Wessel admits the problem: "After Copenhagen and all the media attention that the climate issue received, you can certainly be a little skeptical and ask, what do these big focus issues actually achieve, when at the end of it all politicians don't do what the public demands and what reality demands. So I can understand when people look at the IYB and ask skeptically, what good is this exactly?"
The standard, and maybe the only, answer is: if it serves no other purpose, it will at least make people aware of the problem of the decline of biodiversity. This is not much better than admitting defeat, and there are further reasons for pessimism when one takes into account the specific reason why 2010 was chosen.The false countdown
The CBD treaty was signed at the Earth Summit in Rio de Janeiro in June 1992. Ten years later, at the World Summit for Sustainable Development in Johannesburg in 2002, a target was set - to halt the decline of biodiversity by the end of 2010.
But despite the snazzy 'Countdown 2010' website with its live target clock, everyone concerned knows that we have already missed this target. There is absolutely no hope of halting the decline by the end of this year. Depressing and absurd as this may be, the CBD argues that the countdown has another significance.
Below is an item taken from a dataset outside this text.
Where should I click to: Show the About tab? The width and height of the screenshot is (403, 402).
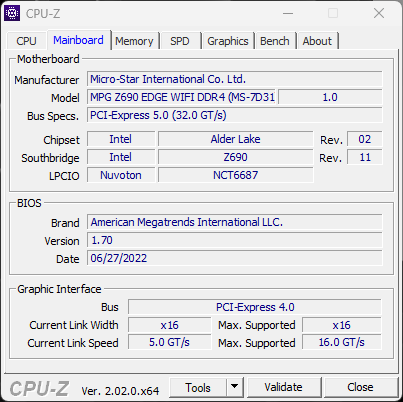point(317,41)
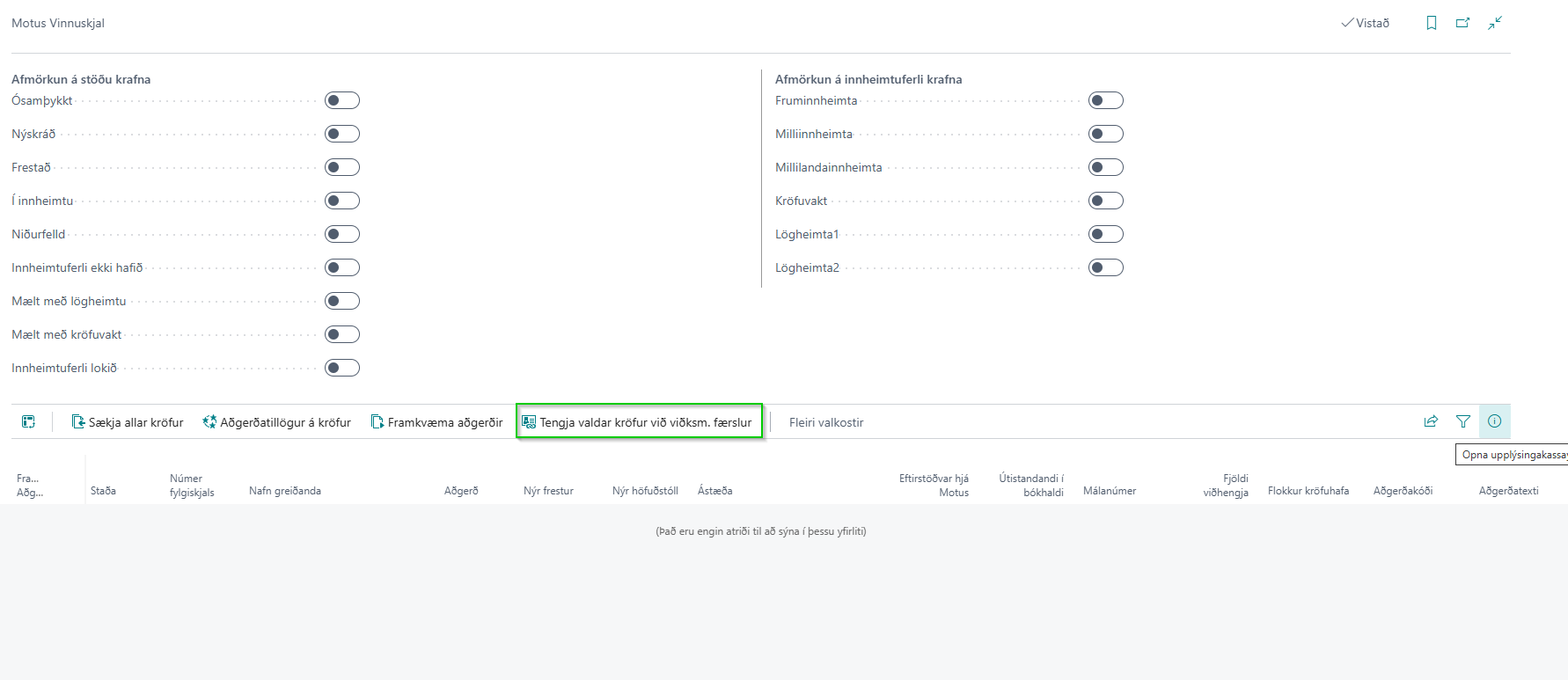1568x680 pixels.
Task: Click the bookmark icon in the header
Action: coord(1432,23)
By the end of 2010, it is hoped, thanks to the countless scientific conferences and political forums taking place in Berlin, Paris, Bali, Nairobi, New York and many other cities and countries, there will be a concrete set of programs that will tackle the problem locally, but on a global scale. This is a lot more than just a publicity campaign.
Djoghlaf is optimistic because this is a completely different challenge than the Copenhagen conference, which was so high profile that international power struggles played such a significant part. It could even be an advantage that so many decisions will be made below most people's radar. Djoghlaf believes that it is also a very different process than the target set at the 2002 Johannesburg World Summit.
"To be frank, the 2010 target was a political statement - to substantially reduce the rate of loss of biodiversity by 2010," Djoghlaf says, "This decision was taken in 2002 without any identification of the means of implementation - how you want to do it."
This, the CBD claims, is the key distinction. At the start of the last decade, our governments simply said they wanted to do something. Eight years later, they are being forced to make an action plan. We will have to wait and see if it makes a difference.